People who are candidates for radiofrequency occlusion procedures include those who have dilatation of the great saphenous vein or other large veins in the legs creating venous insufficiency. This condition is diagnosed by a specialist using a test called duplex ultrasound. It is important to see a physician who specializes in the treatment of varicose veins to determine if radiofrequency occlusion is the best procedure.

Radiofrequency Occlusion is similar to endovenous laser treatment as alternative to traditional surgical excision or “stripping” of specific underlying veins that are the source of varicose veins and venous insufficiency. This patented technique known as the Closure Procedure® (VNUS, San Jose, CA) directly heats the inner lining of the diseased vein using a radiofrequency (RF) catheter instead of a laser filament. The decision to use a radiofrequency versus a laser catheter in treating superficial venous insufficiency depends on the leg vein anatomy and the caliber of the vein to be treated.

During this technique a thin radiofrequency catheter is inserted into the damaged underlying vein with incompetent valves. The catheter is then advanced under duplex ultrasound guidance to the upper end of the abnormal vein. Local anesthesia is then delivered to the entire vein and the radiofrequency catheter is then opened so that the “prongs” contact the inner surface of the vein wall. The RF catheter is then slowly withdrawn back through the vein while delivering RF energy along the entire length of the abnormal vessel. This heats the vein causing it to contract, fibrose and eventually completely close.

==================================================

Requirement.
According to the text on radiofrequency occlusion, what two things determine whether a radiofrequency or a laser catheter is used?

Data section.
==================================================

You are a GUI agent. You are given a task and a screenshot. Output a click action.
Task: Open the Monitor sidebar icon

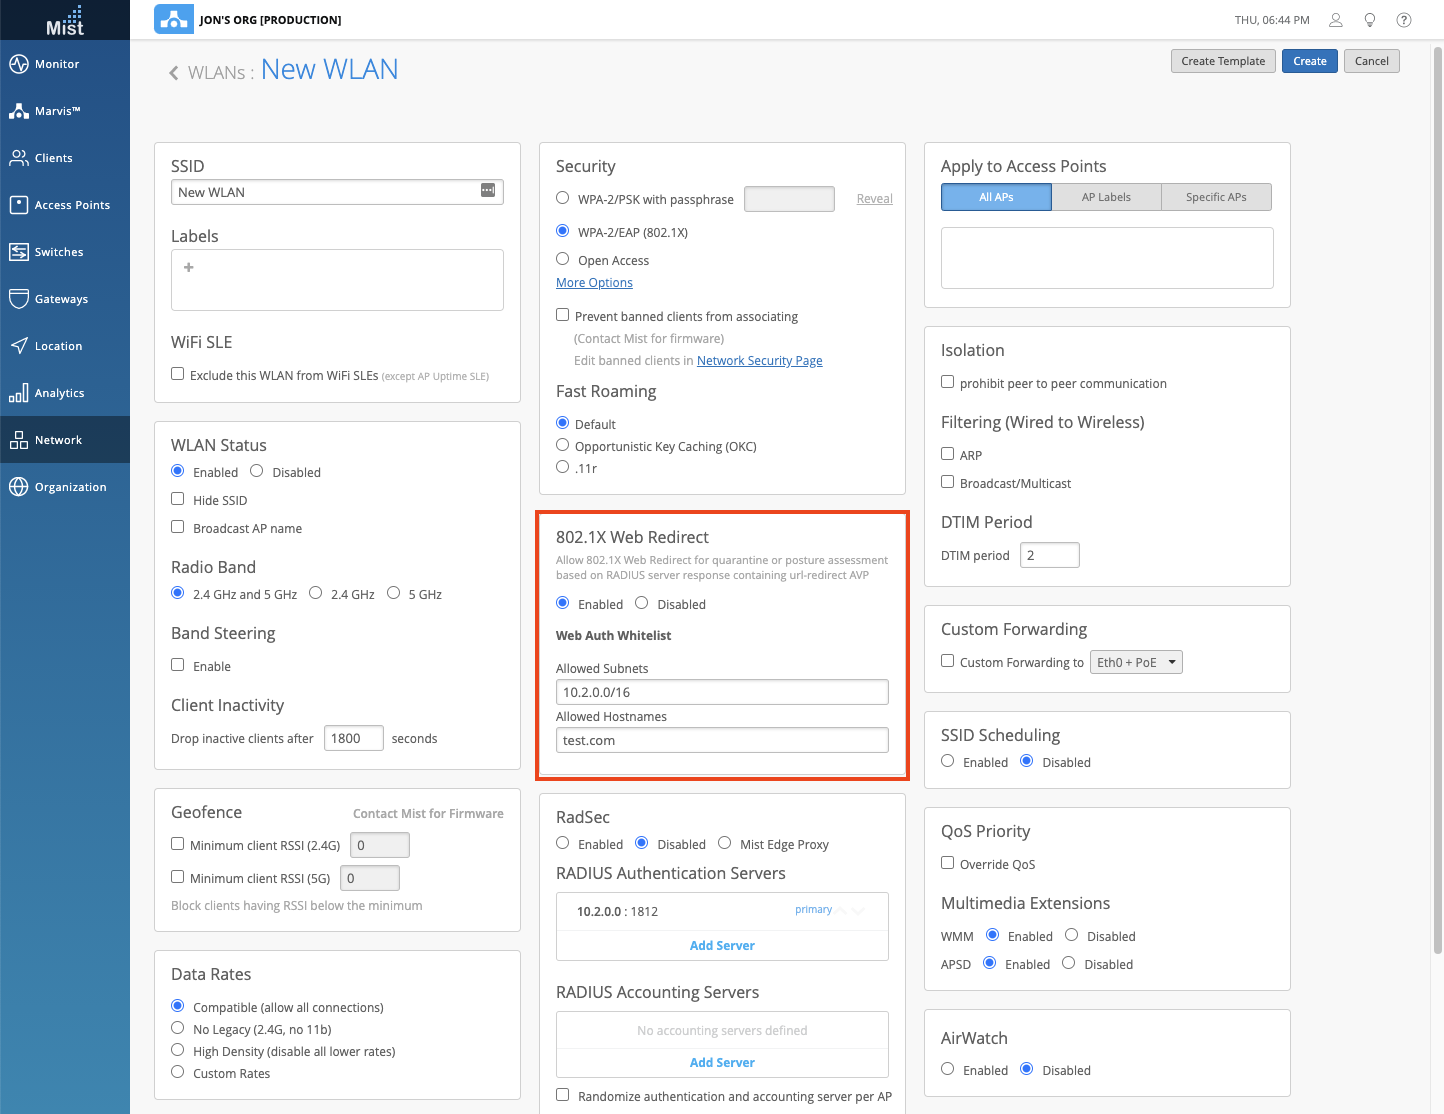[18, 64]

==================================================

Solution for this exercise.
The leg vein anatomy and the caliber of the vein to be treated.